My Garden

SONY DSC  Last week I had my head shaved.  I wanted to do it before it started falling out.  I didn’t want to wake up one morning and find a pile of hair on my pillow.

My friends were there.  A lot of them.  I was facing them as my friend, and hairstylist, shaved my entire head.  For some strange reason it reminded me of my wedding day.  So many loving faces looking at me.  When she turned me around to look in the mirror, I stared at myself and cried.  It is sad to lose your hair.  When I looked in the mirror- I saw a cancer patient staring back at me.  Hard to see me in that reflection.

Then everyone hugged me and told me I looked beautiful.  I guess that is what you are supposed to say.  I didn’t feel beautiful . . . until I saw this picture.  I feel beautiful in this picture, but not in the way that I have defined beauty before.  I see myself there in the middle of so many of those who love me, and it looks beautiful.  All of it.  My shaved head, my smile, my sparkling eyes, my gorgeous friends.  It is a truly beautiful picture.

I wish that feeling carried over to every morning when I look it the mirror.  It still shocks me,  It’s me, but it’s not me.

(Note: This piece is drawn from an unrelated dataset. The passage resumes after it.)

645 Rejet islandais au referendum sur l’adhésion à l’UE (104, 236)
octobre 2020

Alex told me he like it and lifted his shirt and asked me to scratch his back with my head.  “It will be a good back-scratcher mom.”

Andy cried.  He has been able to verbalize much of his distaste for my new look.  I’ve been able to take most of it with a smile, but the morning he said, “you don’t look like my mom”.  I cried.  He has come around since then.  Today he told me he loved my hair and that I was his “beautiful momma.”

Here is the thing– despite the circles under my eyes, my weird alien head, and my creepy-ass port — I have never felt more beautiful in my entire life.  Not that surface level beauty, but that deep down beauty.

Cancer has given the people in my life the opportunity to tell me how they see me.  I have gotten emails, texts, letters, cards, and Facebook messages that I would never dream of getting.  I knew I was loved, but you – you have made me feel adored.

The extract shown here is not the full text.